- _GIVEN INFORMATION_:
* * * *

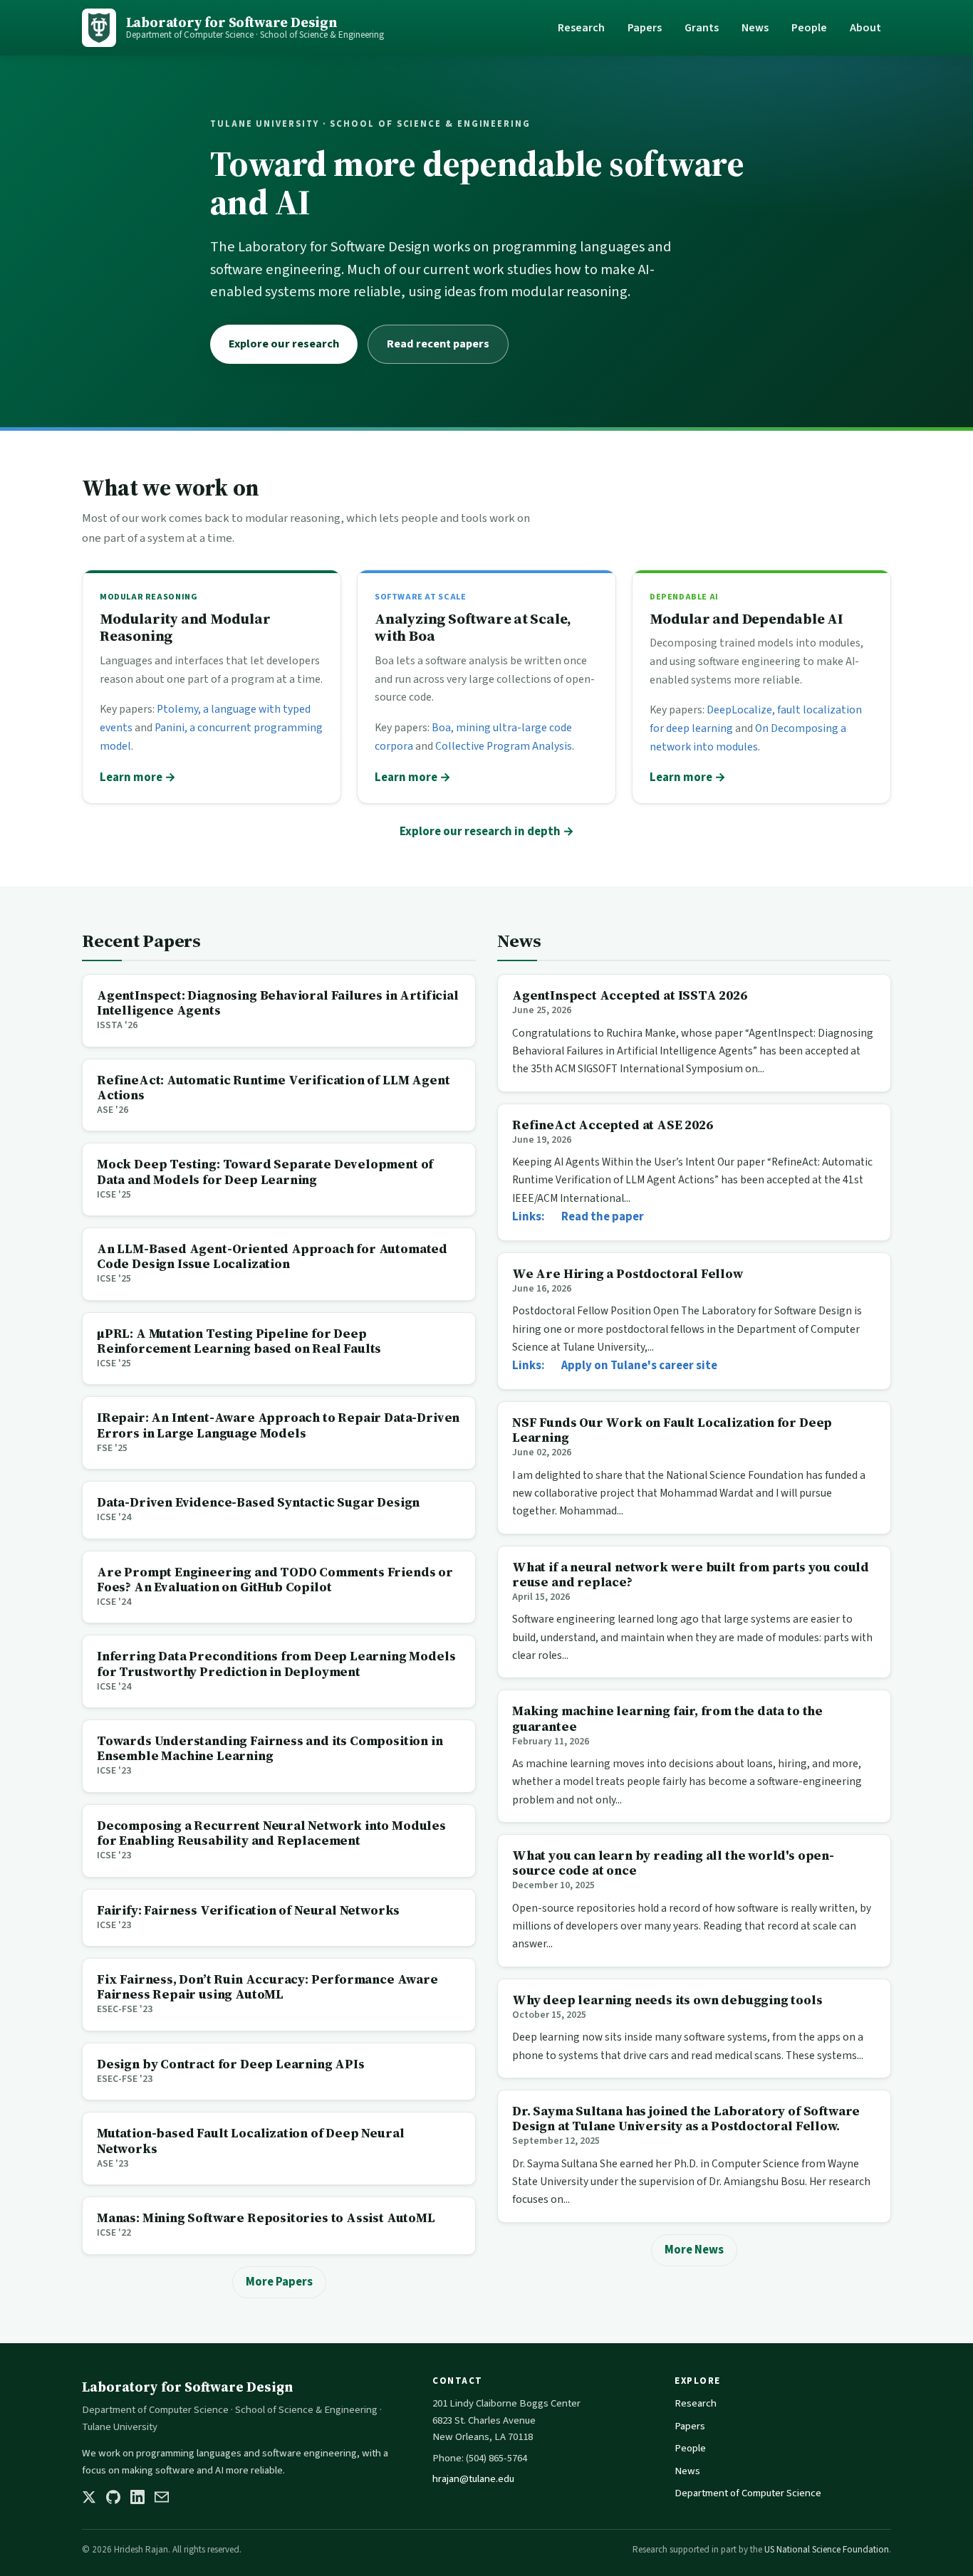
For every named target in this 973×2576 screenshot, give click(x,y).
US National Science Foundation (826, 2549)
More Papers (279, 2281)
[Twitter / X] (89, 2497)
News (755, 28)
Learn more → (138, 777)
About (865, 28)
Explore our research (284, 343)
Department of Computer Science (748, 2493)
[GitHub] (113, 2497)
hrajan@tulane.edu (473, 2478)
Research (581, 28)
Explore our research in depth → (487, 831)
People (809, 28)
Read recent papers (438, 343)
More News (694, 2249)
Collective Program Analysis (503, 746)
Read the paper (602, 1216)
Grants (702, 28)
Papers (645, 28)
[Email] (162, 2497)
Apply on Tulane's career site (639, 1365)
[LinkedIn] (137, 2497)
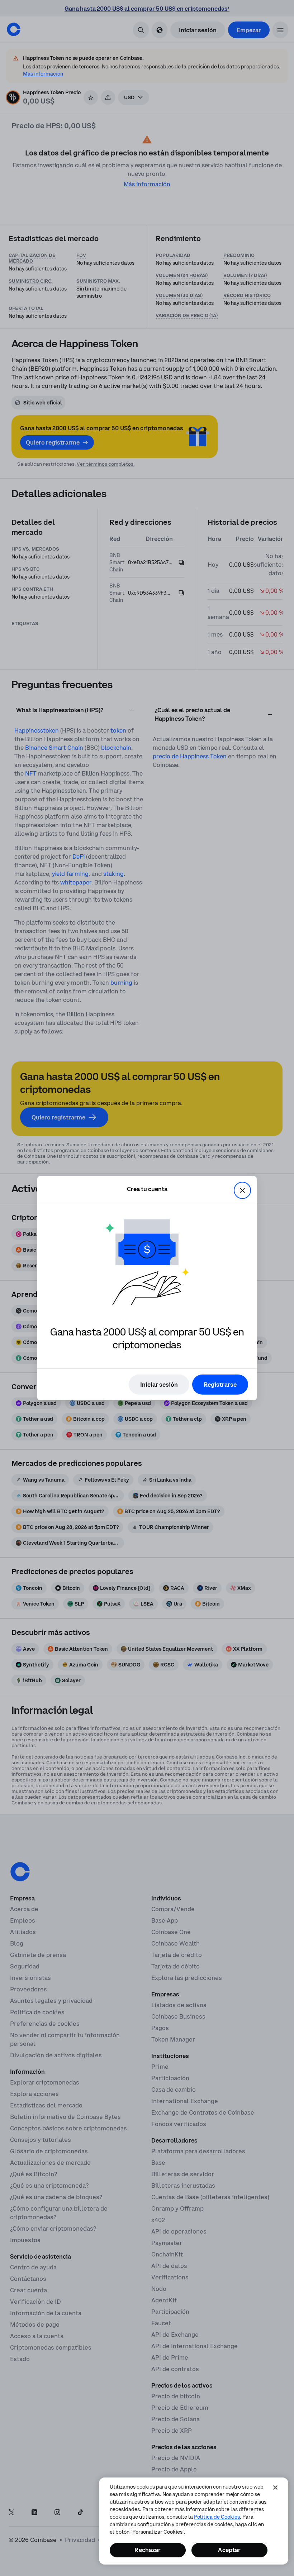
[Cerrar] (275, 2487)
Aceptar (229, 2549)
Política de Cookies (217, 2517)
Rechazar (147, 2549)
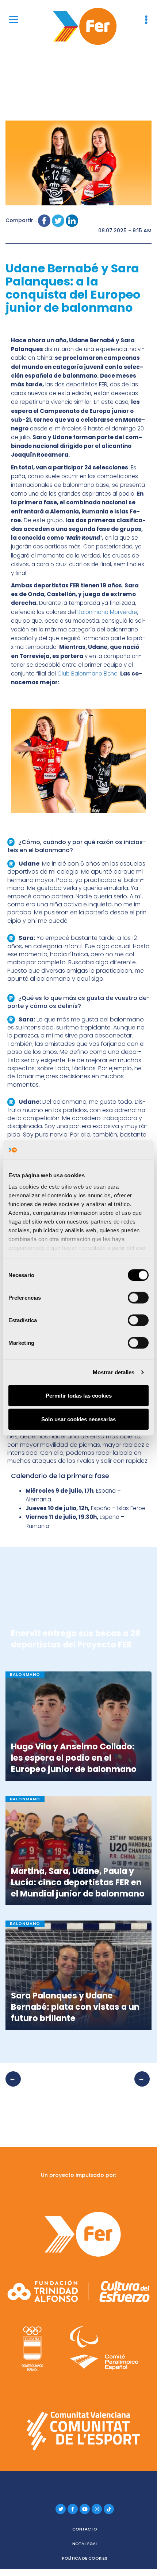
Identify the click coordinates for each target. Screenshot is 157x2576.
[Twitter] (60, 2509)
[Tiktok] (109, 2509)
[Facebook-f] (73, 2509)
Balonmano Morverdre (107, 612)
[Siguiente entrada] (140, 2086)
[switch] (138, 1297)
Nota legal (84, 2544)
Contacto (84, 2529)
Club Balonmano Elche (87, 673)
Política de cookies (84, 2558)
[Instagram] (97, 2509)
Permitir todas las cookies (79, 1395)
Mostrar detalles (114, 1372)
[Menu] (14, 19)
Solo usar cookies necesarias (78, 1419)
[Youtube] (85, 2509)
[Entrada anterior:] (15, 2086)
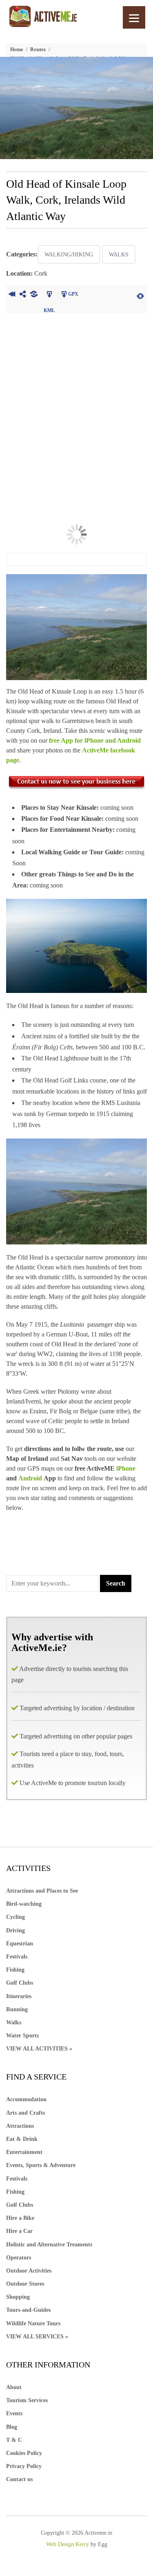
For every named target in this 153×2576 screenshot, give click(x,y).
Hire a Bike (20, 2218)
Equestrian (19, 1943)
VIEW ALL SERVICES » (37, 2336)
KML (49, 295)
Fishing (15, 1970)
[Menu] (134, 17)
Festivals (16, 1957)
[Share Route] (22, 295)
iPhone (125, 1468)
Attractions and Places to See (42, 1891)
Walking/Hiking (68, 255)
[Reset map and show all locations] (140, 295)
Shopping (18, 2297)
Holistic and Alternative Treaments (49, 2244)
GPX (73, 294)
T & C (14, 2440)
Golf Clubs (19, 1983)
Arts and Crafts (25, 2113)
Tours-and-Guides (28, 2310)
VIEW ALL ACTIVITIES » (39, 2049)
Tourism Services (27, 2400)
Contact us (19, 2479)
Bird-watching (24, 1904)
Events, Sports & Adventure (40, 2165)
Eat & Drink (22, 2139)
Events (14, 2413)
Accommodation (26, 2099)
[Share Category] (33, 295)
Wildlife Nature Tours (33, 2323)
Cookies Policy (24, 2453)
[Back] (11, 295)
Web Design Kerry (67, 2544)
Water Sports (22, 2036)
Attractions (20, 2126)
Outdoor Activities (28, 2271)
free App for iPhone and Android (95, 740)
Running (17, 2009)
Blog (11, 2427)
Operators (18, 2258)
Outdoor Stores (25, 2284)
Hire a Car (19, 2231)
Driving (15, 1930)
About (14, 2387)
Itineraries (18, 1996)
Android (31, 1478)
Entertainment (24, 2152)
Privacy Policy (24, 2466)
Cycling (15, 1917)
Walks (119, 255)
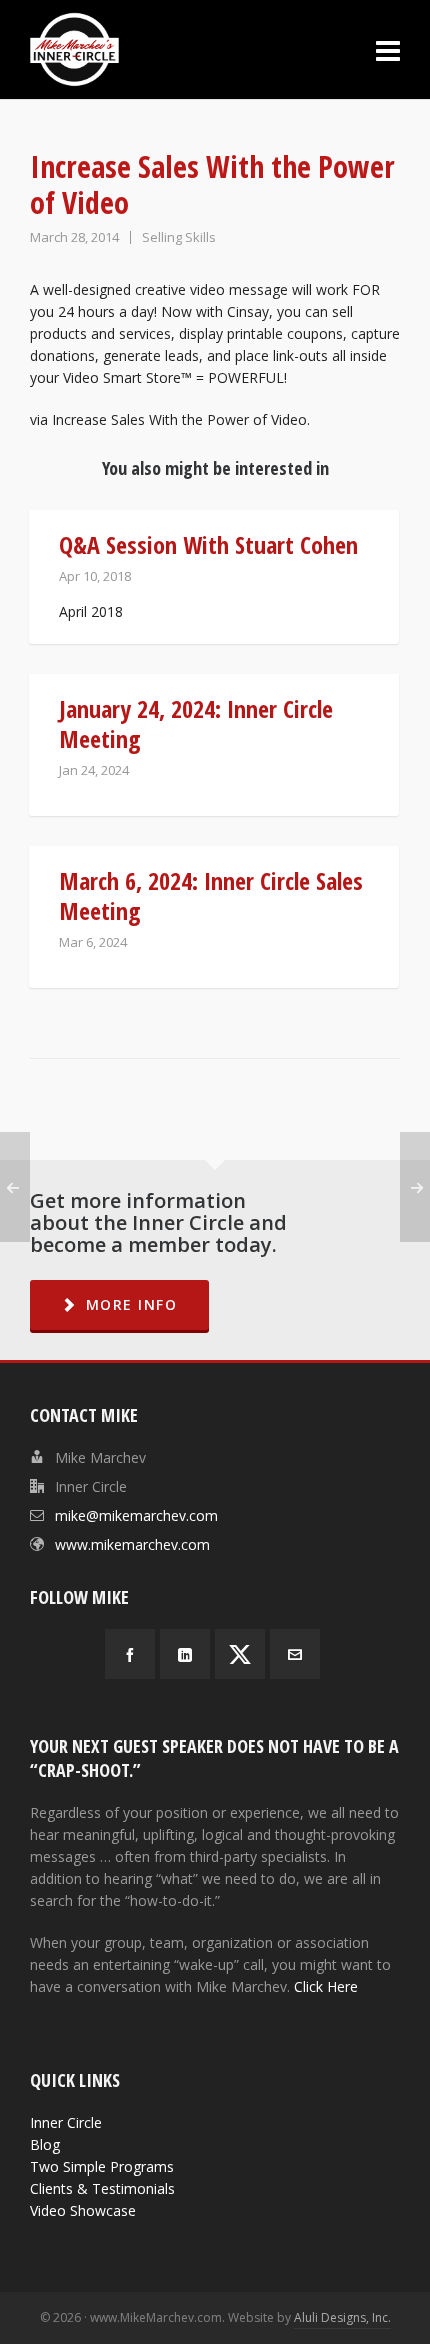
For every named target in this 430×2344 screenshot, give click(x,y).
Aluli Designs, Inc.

* * * *

- _REQUIRED WORK_: Please set down every record above exactly as it appears, leaving out the pictures.

- _WRITTEN SOLUTION_:
For every named target in this 973×2576 screenshot, give click(x,y).
US National Science Foundation (826, 2549)
More Papers (279, 2281)
[Twitter / X] (89, 2497)
News (755, 28)
Learn more → (138, 777)
About (865, 28)
Explore our research (284, 343)
Department of Computer Science (748, 2493)
[GitHub] (113, 2497)
hrajan@tulane.edu (473, 2478)
Research (581, 28)
Explore our research in depth → (487, 831)
People (809, 28)
Read recent papers (438, 343)
More News (694, 2249)
Collective Program Analysis (503, 746)
Read the paper (602, 1216)
Grants (702, 28)
Papers (645, 28)
[Email] (162, 2497)
Apply on Tulane's career site (639, 1365)
[LinkedIn] (137, 2497)
[Cerrar] (275, 2487)
Aceptar (229, 2549)
Política de Cookies (217, 2517)
Rechazar (147, 2549)
Identify the click coordinates for each target. Screenshot is 157x2576.
[Twitter] (60, 2509)
[Tiktok] (109, 2509)
[Facebook-f] (73, 2509)
Balonmano Morverdre (107, 612)
[Siguiente entrada] (140, 2086)
[switch] (138, 1297)
Nota legal (84, 2544)
Contacto (84, 2529)
Club Balonmano Elche (87, 673)
Política de cookies (84, 2558)
[Instagram] (97, 2509)
Permitir todas las cookies (79, 1395)
Mostrar detalles (114, 1372)
[Menu] (14, 19)
Solo usar cookies necesarias (78, 1419)
[Youtube] (85, 2509)
[Entrada anterior:] (15, 2086)
For every named target in this 153×2576 screenshot, give click(x,y).
Hire a Bike (20, 2218)
Equestrian (19, 1943)
VIEW ALL SERVICES » (37, 2336)
KML (49, 295)
Fishing (15, 1970)
[Menu] (134, 17)
Festivals (16, 1957)
[Share Route] (22, 295)
iPhone (125, 1468)
Attractions and Places to See (42, 1891)
Walking/Hiking (68, 255)
[Reset map and show all locations] (140, 295)
Shopping (18, 2297)
Holistic and Alternative Treaments (49, 2244)
GPX (73, 294)
T & C (14, 2440)
Golf Clubs (19, 1983)
Arts and Crafts (25, 2113)
Tours-and-Guides (28, 2310)
VIEW ALL ACTIVITIES » (39, 2049)
Tourism Services (27, 2400)
Contact us (19, 2479)
Bird-watching (24, 1904)
Events, Sports & Adventure (40, 2165)
Eat & Drink (22, 2139)
Events (14, 2413)
Accommodation (26, 2099)
[Share Category] (33, 295)
Wildlife Nature Tours (33, 2323)
Cookies Policy (24, 2453)
[Back] (11, 295)
Web Design Kerry (67, 2544)
Water Sports (22, 2036)
Attractions (20, 2126)
Outdoor Activities (28, 2271)
free App for iPhone and Android (95, 740)
Running (17, 2009)
Blog (11, 2427)
Operators (18, 2258)
Outdoor Stores (25, 2284)
Hire a Car (19, 2231)
Driving (15, 1930)
About (14, 2387)
Itineraries (18, 1996)
Android (31, 1478)
Entertainment (24, 2152)
Privacy Policy (24, 2466)
Cycling (15, 1917)
Walks (119, 255)
For every named target in this 430×2344 screenshot, give click(x,y).
Aluli Designs, Inc.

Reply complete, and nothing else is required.